Poderá a 15a CNS alterar a relação de forças entre os defensores do direito à saúde e seus adversários e influenciar o mundo da política e da economia a favor do público? Tarefa difícil, mantido o cenário. A influência das conferências é exercida por meio de seu poder comunicativo para alterar a formação da vontade política e pressionar as autoridades e instituições a incluir ou excluir demandas em sua agenda de prioridades. Trata-se de um “público político fraco”, pois suas deliberações não têm caráter vinculativo, de cumprimento obrigatório 7. Mas a 15a CNS poderá sim exercer alguma influência sobre os rumos da saúde, sobretudo se for dada a importância política devida, e posterior encaminhamento, aos temas da qualidade e do cuidado, escolha sintonizada com os anseios da população. A fragmentação das demandas nesses fóruns responde ao universo de interesses ali representados e não são “defeitos” do processo de participação social. A sistematização das demandas da conferência para incluí-las na agenda governamental é atribuição do corpo técnico do governo, que deve compatibilizá-las com as necessidades de saúde.

A influência da 15a CNS também depende de sua representatividade. Os movimentos para inclusão de novos participantes por meio de plenárias populares e conferências livres foram um primeiro passo, mas se não se levar a pauta da saúde para o conjunto da sociedade continuaremos falando para poucos. A relação entre participação, representação e deliberação no âmbito do setor saúde é conflitante e mal resolvida e fragiliza o potencial mobilizador da conferência. Há algum tempo a iniciativa pelo direito à saúde deslocou seu centro de gravidade. Os usuários têm optado por buscar seus direitos na esfera judicial, que atende à demanda individual e tem caráter vinculativo, obrigatório, diferente das deliberações dos conselhos e conferências.

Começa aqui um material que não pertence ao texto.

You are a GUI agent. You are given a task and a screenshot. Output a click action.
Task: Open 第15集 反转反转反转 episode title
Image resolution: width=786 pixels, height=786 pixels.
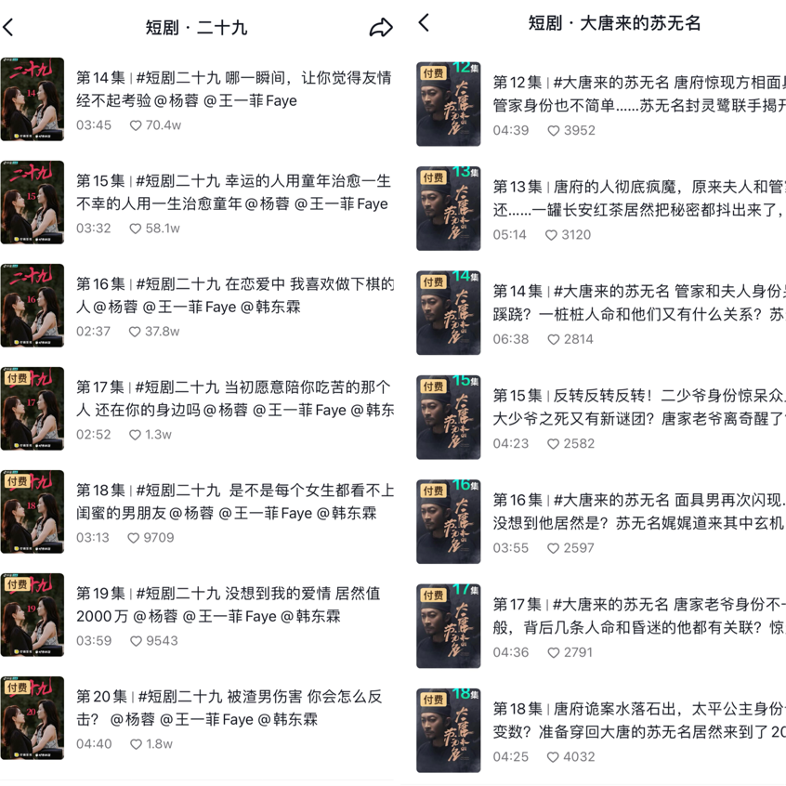click(639, 407)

A 15a CNS poderá começar a diminuir a brecha entre a opinião pública e o SUS ao estabelecer compromisso em defesa do direito à saúde com qualidade. Um bom começo seria a firme determinação da extensão universal e melhoria da qualidade da atenção primária à saúde e das redes de atenção e cuidado até 2018, acompanhada de investimentos significativos na formação e educação permanente dos trabalhadores do SUS e sua incorporação decente, não precária, ao sistema público. Um sistema público universal e de qualidade nunca terá consistência e permanência se apoiado em prestadores de serviços e/ou terceirizados, sem estabilidade e sem compromisso com os valores que orientam o SUS e a organização pública: solidariedade, equidade, efetividade e democracia.

REFERÊNCIAS

1. Conselho Nacional dos Secretários de Saúde. Caminhos da saúde no Brasil. Brasília: Conselho Nacional dos Secretários de Saúde; 2014. (Conass Debate).
2. Paim J. A Constituição Cidadã e os 25 anos do SUS. Cad Saúde Pública 2013; 29:1927-53.

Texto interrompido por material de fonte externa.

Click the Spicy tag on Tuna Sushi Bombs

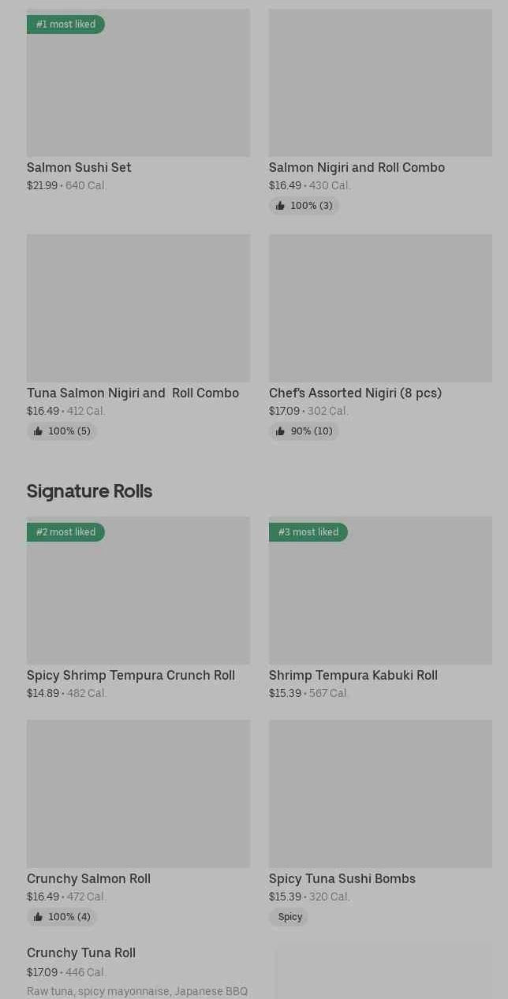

3. Confederação Nacional da Indústria. Retratos da sociedade brasileira. Brasília: Confederação Nacional da Indústria; 2015.

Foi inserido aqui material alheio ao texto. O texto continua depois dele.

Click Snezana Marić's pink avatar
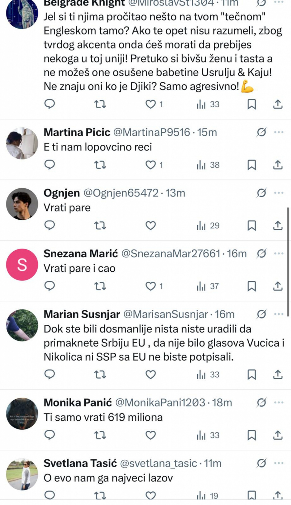This screenshot has height=505, width=291. pos(22,265)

4. Leite M. Datafolha aponta saúde como principal problema dos brasileiros. Folha de São Paulo 2014; 29 mar.
5. Temporão JG. Para onde vai o SUS. Brasília: Conselho Nacional dos Secretários de Saúde; 2014. (Conass Debate).
6. A bandeira do SUS: uma saúde pública de qualidade é a principal reivindicação dos cidadãos brasileiros e o enfrentamento dos desafios para consolidá-la é prioridade da diretoria do CONASS. Revista Consensus 2015; v:1-44.
7. Müller Neto JS, Artmann E. Política, gestão e participação em saúde: reflexão ancorada na teoria da ação comunicativa de Habermas. Ciênc Saúde Coletiva 2012; 17:3407-16.